PAGE TEXT:
++++++

I guess what I am hoping for is more depth on the rationale, including the science behind the collection and propagation steps for all of these recipes/preparations.  

I am very interested in the idea of collecting diverse suites of micro-organisms to inoculate my soil.  The hesitation I have with these techniques is I don't understand how they are supposed to work.  I am not particularly interested in perfoming rituals that I don't understand.

I am hoping that there is some literature about these techniques that goes more in depth into the microbiology of these techniques, particularly for the Indigenous Micro-organism processes.  There are questions I have about how this system actually works.

If I were designing a protocol for harvesting a diverse suite of microbes/micro-organisms from the wild from scratch, I am not sure if this is the protocol I would design.  My hesitation is that in a wild setting, different organisms are adapted to specific conditions, food substrates, and parameters.  If an organism is native to a forest soil ecosystem or a grassland soil, how effective will it be at colonizing steamed rice?  I understand that many organisms will quickly grow on such a rich carbohydrate source given the chance, but is this a substrate that will favor the organisms most useful in an agricultural soil vs other organisms that are more adapted to swiftly colonize a windfall of food such a batch of rice would represent?  And in the second step, where this rice culture is mixed with sugar, it seems intuitive to me that adding a rich sugar solution will absolutely favor certain types of microbes over others.  It is hard to see how adding sugar can make a culture shelf stable indefinitely.  It seems clear that if you mix the rice culture with jaggery/sugar 1:1 you will lower the water activity below the ability of most microbes to grow, but if held at that state over time, the cells of most bacteria and fungi are going to slowly die off, and it seems likely that most protozoans etc will be killed?  

When you change the conditions it seems obvious that you will quickly change the species composition from what you started with.  So do these techniques truly culture wild biology or are they more like sauerkraut where there are all kinds of bacteria/microbes initially but you create conditions that favor very specific suites that do what you want?  If it is the second one, then what organisms are they?  If these steps are in fact a fantastic screening system for extracting the most useful species from wild ecosystems to be used in agricultural contexts that is also interesting, but I'd like to have some explanation as to what species and what they are doing etc.  

I'm hoping that this information exists in some form.  Thanks.
6 years ago
Hello,

 I have recently seen some mention of Korean Natural Farming on a market gardening resource I follow.  I am interested in learning more about the system.  I found a few Youtube videos by Chris Trump and others, and I found this subforum on permies, as well as a large number of very confusing websites that purport to be about various versions/flavors of Asian Natural Farming, whether it be Korean, JADAM, etc.

++++++

Repeat the forum post on soil microorganisms word for word, everything from "I'm hoping that" down to "Korean, JADAM, etc.". The listing that follows is not needed for anything here.

++++++

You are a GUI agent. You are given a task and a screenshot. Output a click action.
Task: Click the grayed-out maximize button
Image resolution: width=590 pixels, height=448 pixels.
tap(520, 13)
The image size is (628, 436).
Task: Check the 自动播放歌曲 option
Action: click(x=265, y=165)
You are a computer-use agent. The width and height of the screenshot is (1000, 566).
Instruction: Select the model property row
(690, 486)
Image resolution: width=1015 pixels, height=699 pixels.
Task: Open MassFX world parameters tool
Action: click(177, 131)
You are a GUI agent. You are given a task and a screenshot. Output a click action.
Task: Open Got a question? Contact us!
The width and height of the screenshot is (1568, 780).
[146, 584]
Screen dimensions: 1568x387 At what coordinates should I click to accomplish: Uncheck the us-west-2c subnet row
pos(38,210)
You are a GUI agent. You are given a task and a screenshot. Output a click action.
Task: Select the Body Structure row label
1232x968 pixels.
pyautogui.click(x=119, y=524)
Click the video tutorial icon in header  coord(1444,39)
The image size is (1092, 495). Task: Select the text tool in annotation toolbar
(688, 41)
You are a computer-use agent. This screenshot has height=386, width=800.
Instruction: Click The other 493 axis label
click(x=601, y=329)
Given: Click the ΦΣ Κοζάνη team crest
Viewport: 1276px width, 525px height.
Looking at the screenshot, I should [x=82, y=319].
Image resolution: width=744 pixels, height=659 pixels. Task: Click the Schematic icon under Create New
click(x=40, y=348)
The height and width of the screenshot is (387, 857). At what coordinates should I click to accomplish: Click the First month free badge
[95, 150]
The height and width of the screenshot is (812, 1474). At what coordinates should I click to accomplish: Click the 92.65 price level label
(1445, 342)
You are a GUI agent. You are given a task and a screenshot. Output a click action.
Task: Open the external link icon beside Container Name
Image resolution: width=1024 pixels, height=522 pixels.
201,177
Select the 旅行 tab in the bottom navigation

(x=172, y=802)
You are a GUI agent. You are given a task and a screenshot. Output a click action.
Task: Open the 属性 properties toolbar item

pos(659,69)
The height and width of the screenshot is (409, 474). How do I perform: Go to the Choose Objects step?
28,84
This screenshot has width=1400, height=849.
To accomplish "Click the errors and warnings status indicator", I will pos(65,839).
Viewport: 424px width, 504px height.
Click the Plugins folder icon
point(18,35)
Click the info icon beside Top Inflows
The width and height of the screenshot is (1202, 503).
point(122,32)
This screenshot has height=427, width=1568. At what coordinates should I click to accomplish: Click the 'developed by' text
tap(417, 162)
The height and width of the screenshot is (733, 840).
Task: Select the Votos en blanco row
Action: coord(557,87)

++++++

RESULT OF THIS EXERCISE:
I'm hoping that this information exists in some form.  Thanks.
6 years ago
Hello,

 I have recently seen some mention of Korean Natural Farming on a market gardening resource I follow.  I am interested in learning more about the system.  I found a few Youtube videos by Chris Trump and others, and I found this subforum on permies, as well as a large number of very confusing websites that purport to be about various versions/flavors of Asian Natural Farming, whether it be Korean, JADAM, etc.